▶ **What is needed**
From the line with "Viewport: 640px width, 422px" through the last line of the records below, both ends included, transcribe only those lines, exactly, and omit the pictures.

(Stored records)
────

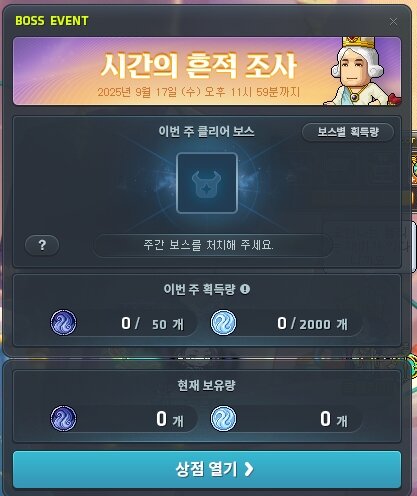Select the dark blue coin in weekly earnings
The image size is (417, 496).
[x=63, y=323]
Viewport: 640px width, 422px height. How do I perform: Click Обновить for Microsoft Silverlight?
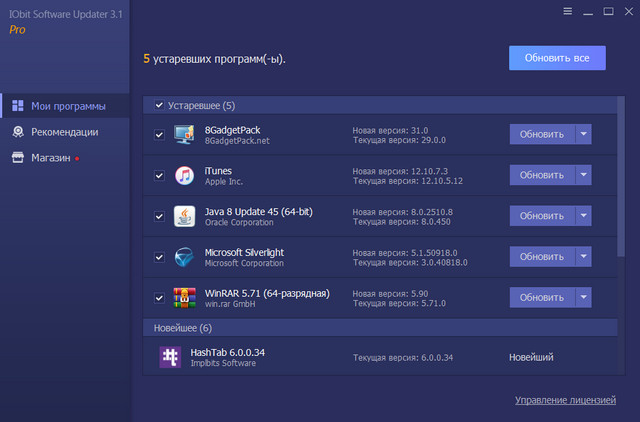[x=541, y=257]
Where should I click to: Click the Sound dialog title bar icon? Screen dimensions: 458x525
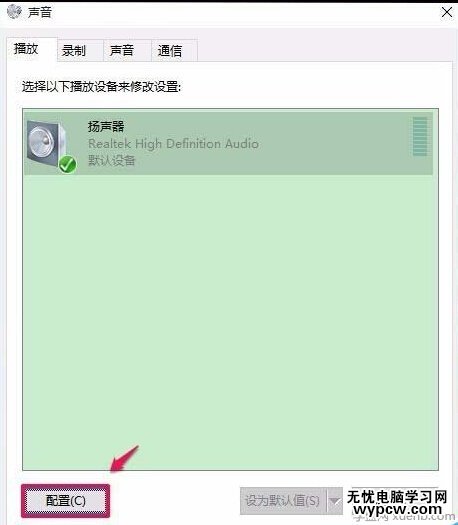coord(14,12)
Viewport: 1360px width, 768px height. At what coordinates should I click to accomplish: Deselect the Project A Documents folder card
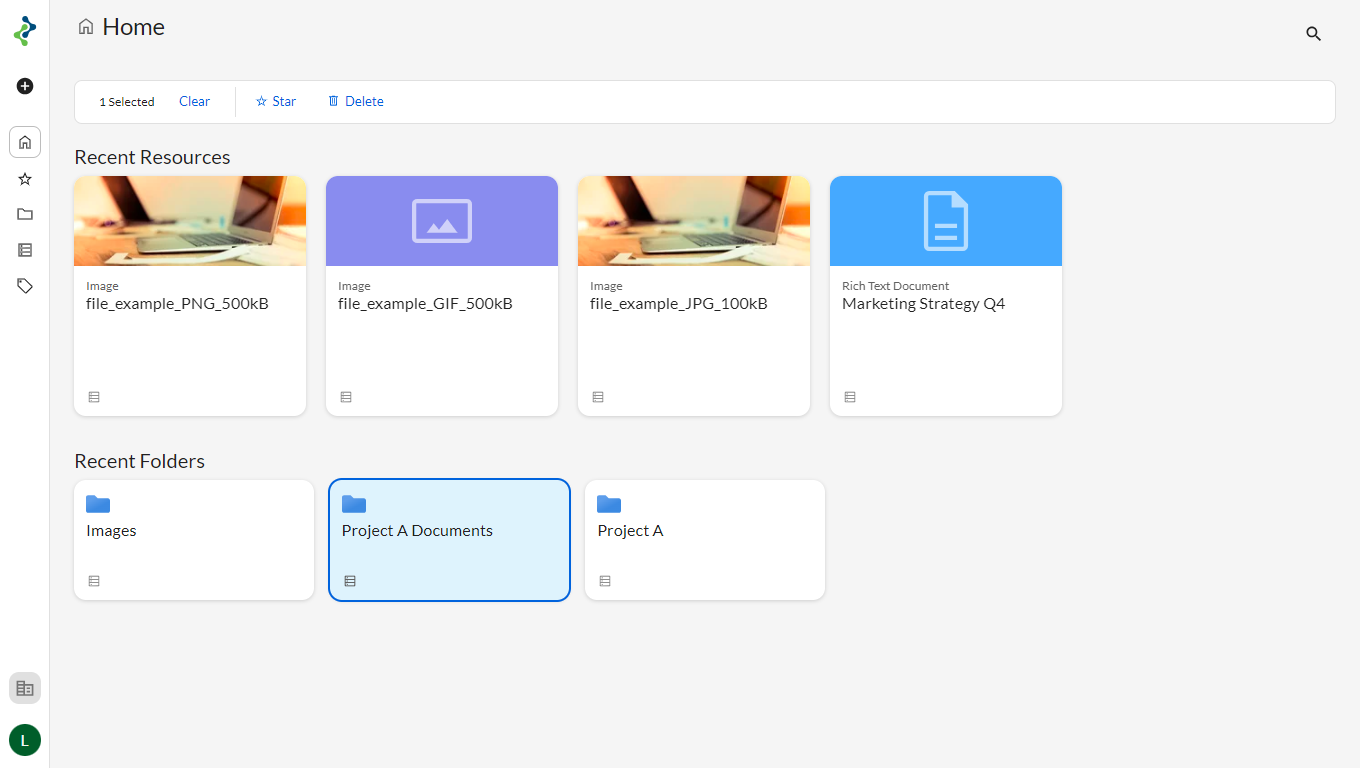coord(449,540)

────

▶ **Task output**
Viewport: 640px width, 422px height. How do I perform: Click Обновить for Microsoft Silverlight?
[x=541, y=257]
Where should I click to: Click the Sound dialog title bar icon? Screen dimensions: 458x525
coord(14,12)
Viewport: 1360px width, 768px height. At what coordinates should I click to accomplish: Deselect the Project A Documents folder card
coord(449,540)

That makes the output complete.